### Texte
────
Il échet de rappeler qu’en vertu de l’article 215 de la constitution "les traités et accords internationaux régulièrement conclus ont, dès leur publication, une autorité supérieure à celle des lois internes ".

L’article 214 de la même constitution précise que les traités qui modifient les dispositions législatives ne peuvent être ratifiés ou approuvés que par une loi...

Il en découle deux principes majeurs :
la constitution reconnaît la primauté des traités sur les lois internes.
les traités peuvent modifier ou déroger à des dispositions législatives existantes. 

Par ailleurs, l’article 122 point 6 de la constitution précise que la loi fixe «  la détermination des infractions et des peines qui leur sont applicables, la procédure pénale, l’organisation et le fonctionnement du pouvoir judiciaire, la création de nouveaux ordres de juridictions, le statut des magistrats, le régime juridique du Conseil supérieur de la magistrature… ».

De même, l’article 123 point 2 souligne que « la loi détermine les principes fondamentaux concernant la création des entreprises, établissements et organismes publics ».

Au surplus, l’article 128 de la constitution relève « Les matières autres que celles qui sont du domaine de la loi ont un caractère réglementaire ». A cet effet, la constitution en son article 79 reconnaît au Président de la République un pouvoir réglementaire par voie d’ordonnance. 

Quel est le fondement juridique de l’Agence ?

L’agence tire son fondement de la convention africaine de prévention et la lutte contre la corruption ratifiée par la R.D.Congo sous la loi numéro 16/029 du 8 novembre 2016.

L’article 5 point 3 de ladite  convention précise « les Etats membres son chargés de mettre en place des autorités ou agences nationales chargées de la lutte contre la corruption »

L’article 2 point 1 souligne que l’un des objectifs de l’agence est de «  prévenir, détecter, réprimer, éradiquer la corruption et les infractions assimilées… ».

Dans le cas d’espèce, l’ordonnance du Président de la République fait référence à la Convention africaine.

L’article 2  de l’ordonnance susmentionnée défini la mission de l’Agence. Force est de constater que  toutes les  prérogatives assignées à l’Agence entrent dans le champ d’application de l’article 2.1 de la convention ratifiée et insérée dans l’ordre interne de la RD Congo sous forme d’une loi.

Donc le fondement juridique des prérogatives assignées à l’Agence ainsi que la raison de sa création relèvent de la loi

Quelle est la nature juridique de l’Agence ?

Il s’agit d’un service spécialisé au sein du Cabinet de chef de l’Etat conformément à l’article 3 de l’ordonnance n°09/003 du 30 janvier 2009 portant organisation et fonctionnement du cabinet de Chef de l’Etat 

Il ne s’agit pas d’un établissement  public au sens de la loi n° 08/009 du 07 juillet  2008 portant dispositions générales applicables aux Etablissements Publics.
────
### Exercice
Mettez à jour le passage du texte sur l'Agence en partant de "Donc le fondement" et en allant jusqu'à "aux Etablissements Publics." : remplacez "service spécialisé" par "organe spécialisé".

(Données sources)
────
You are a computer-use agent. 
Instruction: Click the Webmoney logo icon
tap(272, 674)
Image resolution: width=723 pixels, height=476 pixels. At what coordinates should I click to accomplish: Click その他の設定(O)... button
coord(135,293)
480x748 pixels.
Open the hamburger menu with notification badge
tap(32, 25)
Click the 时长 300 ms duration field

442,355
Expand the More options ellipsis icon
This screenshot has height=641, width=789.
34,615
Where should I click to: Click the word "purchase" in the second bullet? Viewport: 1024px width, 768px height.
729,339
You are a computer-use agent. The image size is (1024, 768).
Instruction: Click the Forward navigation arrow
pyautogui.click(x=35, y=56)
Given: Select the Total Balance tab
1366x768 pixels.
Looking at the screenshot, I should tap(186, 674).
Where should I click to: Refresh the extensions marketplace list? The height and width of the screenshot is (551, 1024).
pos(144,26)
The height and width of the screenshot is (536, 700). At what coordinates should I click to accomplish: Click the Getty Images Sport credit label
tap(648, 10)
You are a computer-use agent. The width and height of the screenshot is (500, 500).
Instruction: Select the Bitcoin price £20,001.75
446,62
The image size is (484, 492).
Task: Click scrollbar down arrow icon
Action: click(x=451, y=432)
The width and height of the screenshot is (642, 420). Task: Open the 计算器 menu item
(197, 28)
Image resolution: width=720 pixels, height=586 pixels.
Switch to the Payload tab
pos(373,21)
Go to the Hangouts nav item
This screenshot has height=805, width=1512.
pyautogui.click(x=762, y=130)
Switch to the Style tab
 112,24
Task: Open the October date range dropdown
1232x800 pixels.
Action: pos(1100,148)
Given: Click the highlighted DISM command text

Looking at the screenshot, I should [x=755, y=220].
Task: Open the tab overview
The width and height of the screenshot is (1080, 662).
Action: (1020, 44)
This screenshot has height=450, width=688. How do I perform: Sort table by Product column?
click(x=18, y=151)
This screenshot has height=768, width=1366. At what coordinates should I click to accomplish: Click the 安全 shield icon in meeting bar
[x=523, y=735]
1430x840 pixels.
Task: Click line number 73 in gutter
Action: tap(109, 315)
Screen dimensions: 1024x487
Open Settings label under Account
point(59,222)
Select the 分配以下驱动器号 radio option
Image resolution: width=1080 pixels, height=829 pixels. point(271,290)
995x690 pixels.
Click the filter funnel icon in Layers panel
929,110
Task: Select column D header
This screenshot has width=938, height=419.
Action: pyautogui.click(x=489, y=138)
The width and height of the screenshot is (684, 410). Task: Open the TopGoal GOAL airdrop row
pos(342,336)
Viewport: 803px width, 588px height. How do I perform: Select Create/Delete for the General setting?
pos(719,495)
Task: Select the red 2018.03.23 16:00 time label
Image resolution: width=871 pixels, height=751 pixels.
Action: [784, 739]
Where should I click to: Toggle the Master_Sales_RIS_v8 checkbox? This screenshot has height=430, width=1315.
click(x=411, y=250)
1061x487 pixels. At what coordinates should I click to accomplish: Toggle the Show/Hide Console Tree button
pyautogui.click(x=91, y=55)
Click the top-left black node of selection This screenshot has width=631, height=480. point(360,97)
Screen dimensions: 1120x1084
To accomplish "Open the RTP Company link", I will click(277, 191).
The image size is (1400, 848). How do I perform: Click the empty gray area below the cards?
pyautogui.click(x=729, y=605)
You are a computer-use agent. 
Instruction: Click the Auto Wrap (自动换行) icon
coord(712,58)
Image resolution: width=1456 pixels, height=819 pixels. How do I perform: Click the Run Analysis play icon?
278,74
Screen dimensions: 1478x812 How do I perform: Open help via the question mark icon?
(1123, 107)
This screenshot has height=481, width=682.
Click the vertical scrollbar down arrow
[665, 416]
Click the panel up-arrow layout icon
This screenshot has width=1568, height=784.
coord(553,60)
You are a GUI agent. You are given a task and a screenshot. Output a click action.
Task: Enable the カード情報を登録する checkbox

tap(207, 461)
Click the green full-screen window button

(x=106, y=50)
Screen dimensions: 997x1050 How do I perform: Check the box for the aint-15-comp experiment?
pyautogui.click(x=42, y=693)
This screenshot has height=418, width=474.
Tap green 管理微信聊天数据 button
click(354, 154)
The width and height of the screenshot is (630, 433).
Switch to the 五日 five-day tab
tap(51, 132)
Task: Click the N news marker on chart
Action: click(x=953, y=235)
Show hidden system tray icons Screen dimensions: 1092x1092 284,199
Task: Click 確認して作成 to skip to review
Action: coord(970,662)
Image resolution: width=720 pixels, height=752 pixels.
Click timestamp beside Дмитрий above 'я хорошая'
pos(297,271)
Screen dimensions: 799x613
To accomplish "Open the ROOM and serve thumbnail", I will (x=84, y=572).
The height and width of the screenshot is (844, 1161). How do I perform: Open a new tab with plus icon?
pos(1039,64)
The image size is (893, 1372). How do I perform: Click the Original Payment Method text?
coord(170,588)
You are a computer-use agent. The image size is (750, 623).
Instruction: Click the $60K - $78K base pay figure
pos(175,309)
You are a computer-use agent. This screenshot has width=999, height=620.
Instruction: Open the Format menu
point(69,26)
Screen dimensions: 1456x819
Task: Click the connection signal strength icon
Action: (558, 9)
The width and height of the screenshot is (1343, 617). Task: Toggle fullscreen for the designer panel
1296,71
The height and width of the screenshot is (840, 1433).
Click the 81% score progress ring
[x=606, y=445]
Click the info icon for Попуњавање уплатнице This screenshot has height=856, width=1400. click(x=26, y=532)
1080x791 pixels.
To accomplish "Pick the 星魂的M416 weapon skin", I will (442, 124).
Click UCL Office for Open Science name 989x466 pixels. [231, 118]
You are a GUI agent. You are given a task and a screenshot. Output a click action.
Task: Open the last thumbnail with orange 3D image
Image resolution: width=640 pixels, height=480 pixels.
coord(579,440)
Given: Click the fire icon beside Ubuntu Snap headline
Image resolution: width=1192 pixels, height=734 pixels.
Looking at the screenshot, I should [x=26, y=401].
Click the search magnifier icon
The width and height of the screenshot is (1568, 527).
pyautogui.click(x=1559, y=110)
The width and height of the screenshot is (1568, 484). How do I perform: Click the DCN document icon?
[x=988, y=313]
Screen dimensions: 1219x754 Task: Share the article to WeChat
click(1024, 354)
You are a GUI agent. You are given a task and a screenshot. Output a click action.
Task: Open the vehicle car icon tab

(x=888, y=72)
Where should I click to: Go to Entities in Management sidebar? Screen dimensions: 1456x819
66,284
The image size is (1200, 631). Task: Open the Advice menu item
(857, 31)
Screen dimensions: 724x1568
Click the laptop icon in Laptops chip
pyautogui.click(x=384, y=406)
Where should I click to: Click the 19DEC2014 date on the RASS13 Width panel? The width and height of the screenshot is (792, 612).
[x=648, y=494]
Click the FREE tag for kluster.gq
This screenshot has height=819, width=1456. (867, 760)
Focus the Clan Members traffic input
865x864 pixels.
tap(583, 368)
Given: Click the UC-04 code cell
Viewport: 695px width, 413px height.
────
### Corrigé
Donc le fondement juridique des prérogatives assignées à l’Agence ainsi que la raison de sa création relèvent de la loi

Quelle est la nature juridique de l’Agence ?

Il s’agit d’un organe spécialisé au sein du Cabinet de chef de l’Etat conformément à l’article 3 de l’ordonnance n°09/003 du 30 janvier 2009 portant organisation et fonctionnement du cabinet de Chef de l’Etat 

Il ne s’agit pas d’un établissement  public au sens de la loi n° 08/009 du 07 juillet  2008 portant dispositions générales applicables aux Etablissements Publics.